I’ve just completed a two-week house sitting stint at my old family home, but because my family still live there I was, essentially, house sitting at home… Exotic.

Here’s how to win when house sitting for family.

Act Like King or Queen of the Manor

If your family home is five times the size (or even just a bit bigger) than you current abode, make the most of it by spreading out, strutting your stuff, and lording it over your imaginary subjects. Really go to town if the mood takes you, and wear a cape and a fancy hat. If these regal items allude you, an old towel slung around your shoulders and your mom’s shower cap will suffice.

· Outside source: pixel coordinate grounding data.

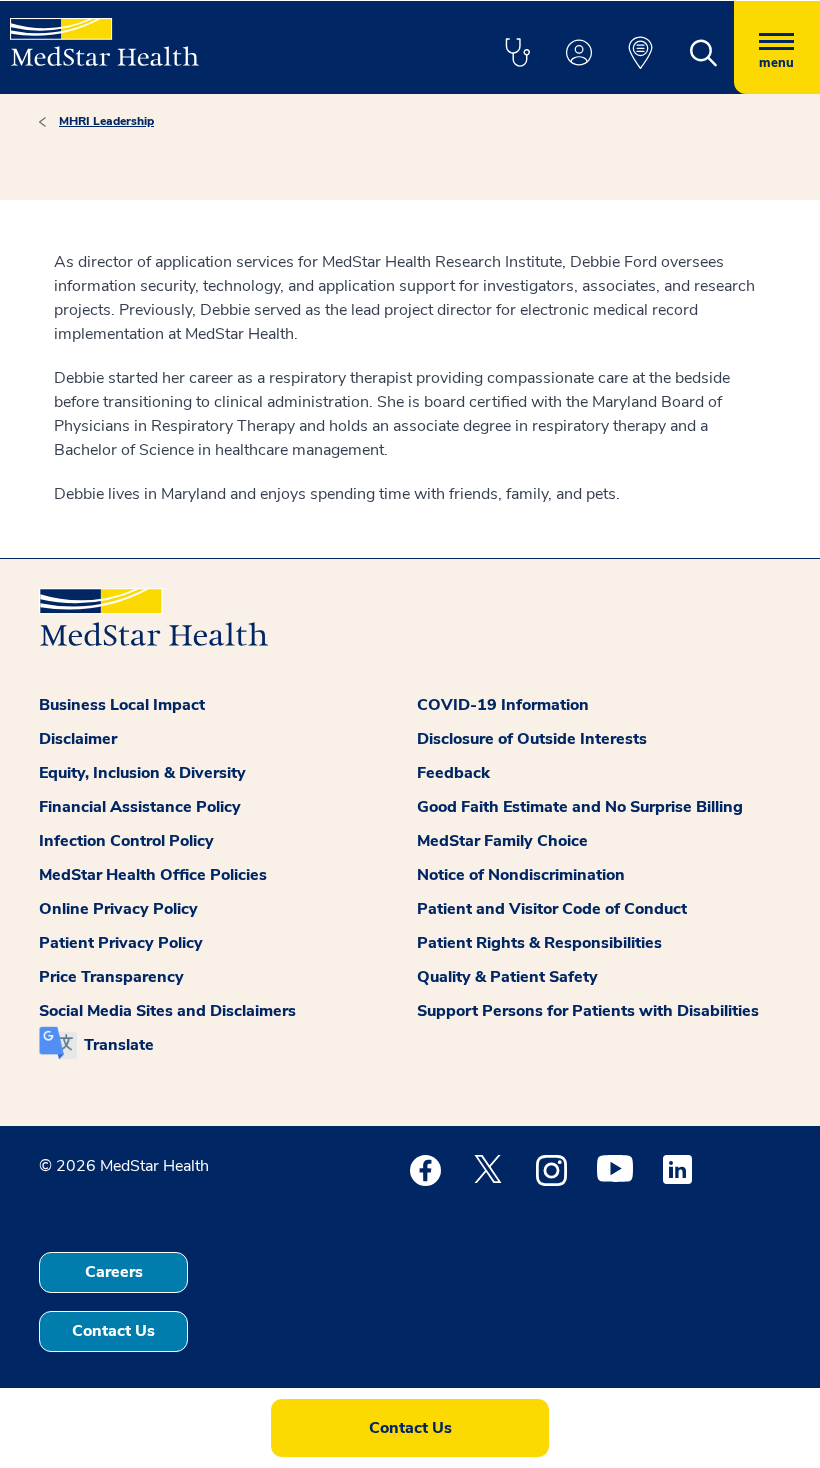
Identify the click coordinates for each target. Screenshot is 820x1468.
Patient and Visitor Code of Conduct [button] (552, 909)
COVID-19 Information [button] (503, 705)
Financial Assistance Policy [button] (140, 807)
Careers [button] (114, 1272)
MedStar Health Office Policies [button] (153, 875)
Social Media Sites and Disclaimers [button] (167, 1011)
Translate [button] (119, 1045)
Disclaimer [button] (78, 739)
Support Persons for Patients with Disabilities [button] (588, 1011)
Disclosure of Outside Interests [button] (532, 739)
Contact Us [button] (113, 1331)
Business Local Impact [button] (122, 705)
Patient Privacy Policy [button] (121, 943)
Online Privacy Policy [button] (118, 909)
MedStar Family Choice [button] (502, 841)
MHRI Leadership (106, 121)
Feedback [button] (453, 773)
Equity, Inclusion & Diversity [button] (142, 773)
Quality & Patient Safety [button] (507, 977)
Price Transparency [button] (111, 977)
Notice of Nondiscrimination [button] (521, 875)
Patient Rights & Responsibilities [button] (539, 943)
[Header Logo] (104, 33)
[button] (517, 54)
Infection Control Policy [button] (126, 841)
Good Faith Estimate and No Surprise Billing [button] (580, 807)
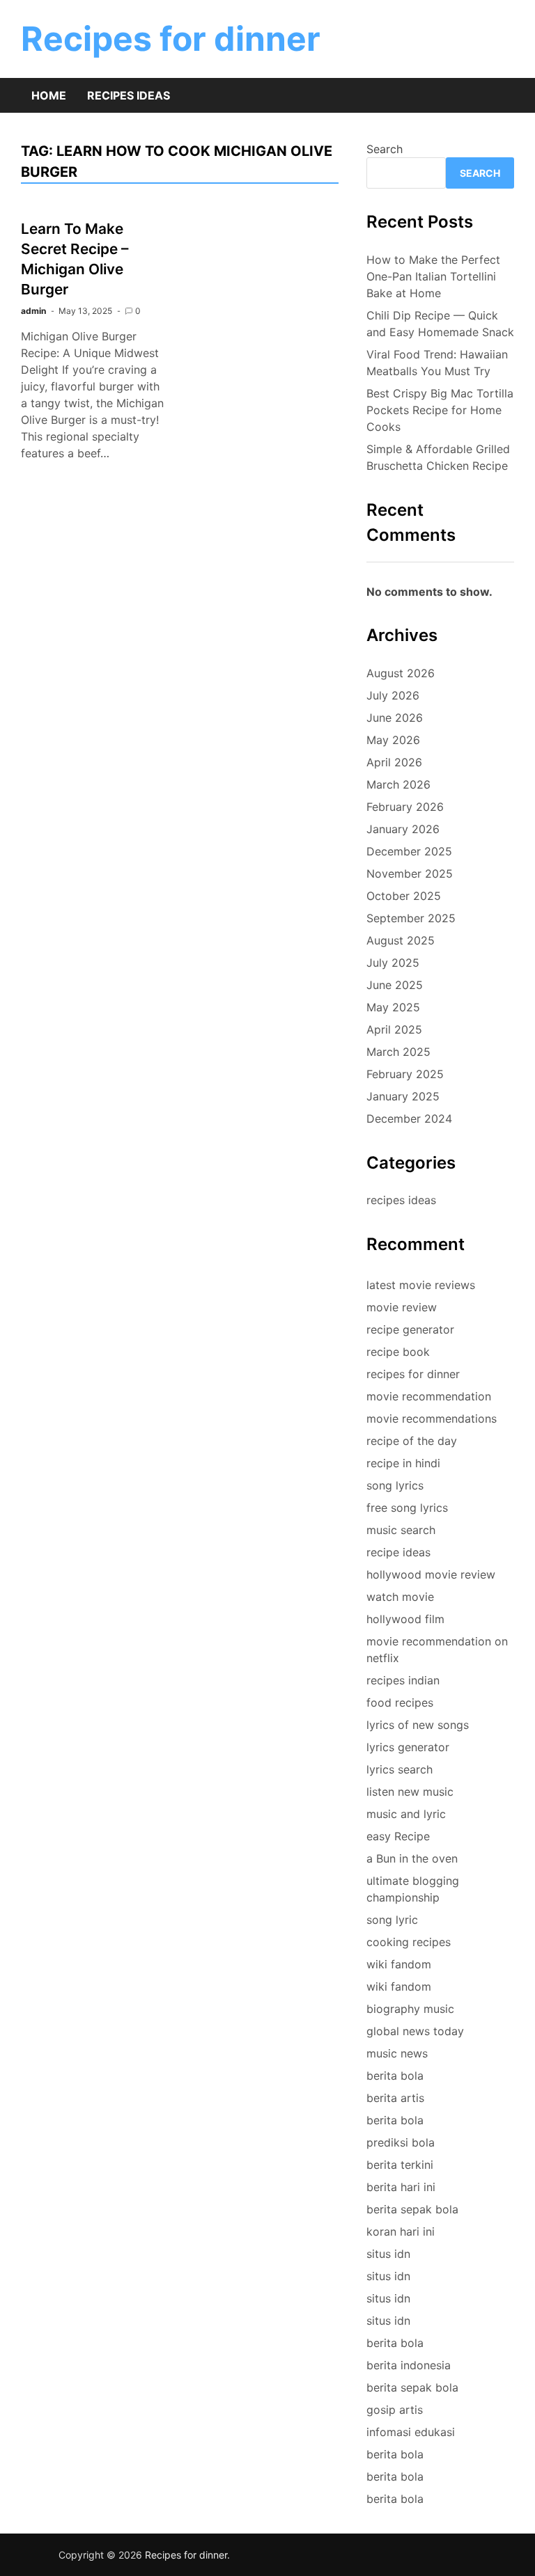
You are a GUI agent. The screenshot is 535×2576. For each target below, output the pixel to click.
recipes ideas (401, 1200)
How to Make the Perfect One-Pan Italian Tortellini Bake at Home (433, 276)
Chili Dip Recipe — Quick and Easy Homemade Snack (440, 323)
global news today (415, 2031)
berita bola (395, 2076)
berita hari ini (400, 2187)
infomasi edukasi (410, 2432)
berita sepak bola (412, 2209)
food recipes (399, 1702)
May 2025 (393, 1007)
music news (397, 2053)
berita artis (395, 2098)
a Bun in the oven (412, 1858)
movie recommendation (428, 1396)
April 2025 (394, 1029)
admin (33, 311)
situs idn (388, 2254)
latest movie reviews (420, 1285)
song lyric (392, 1920)
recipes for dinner (413, 1374)
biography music (410, 2009)
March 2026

NB: The illusion will be shattered if you answer the door to the postman.

Water the Plants with Caution

If the huge responsibility of keeping the plants and vegetable garden alive falls on your shoulders, pick your watering time wisely. Not for fear of scorching the poor things if you commence your watering duty while the sun is still out – oh no – but rather fear of the neighbours seeing you.

You might be wondering what could possibly require such caution, but I’m here to tell you that a whole host of things are likely to go awry. From being chased by wasps (which will undoubtedly lead to screaming, flapping, flailing, screeching, and swatting) to getting the hose pipe tangled around the washing line pole (which will lead to several embarrassing turns around said pole like an uncoordinated maypole dancer), the English country garden is fraught with dangers and hazards.

Should the worst happen and it looks like some prize plants are bidding farewell to life on earth and packing their bags for a date with the devil, a last resort is soaking them with lemonade. Don’t ask how or why; just know that sometimes this works. Of course, sometimes it doesn’t, but hey, the only certain thing in life is death & taxes, right?

Use the Dinner Party Crockery

Make the most of the fancy dinnerware and host your very own dinner party. Be the hostess with the mostest and serve at least seven courses. If the cutlery set doesn’t contain enough utensils for such lavishness, feel free to harshly judge the owners on their inferior cutlery.

Only invite the people you know can be trusted not to break the crystal or scratch the Royal Doulton. Only invite the people who won’t twig you don’t really know what you’re doing.

Set a formal dress code and feel free to wear your cape and fancy hat.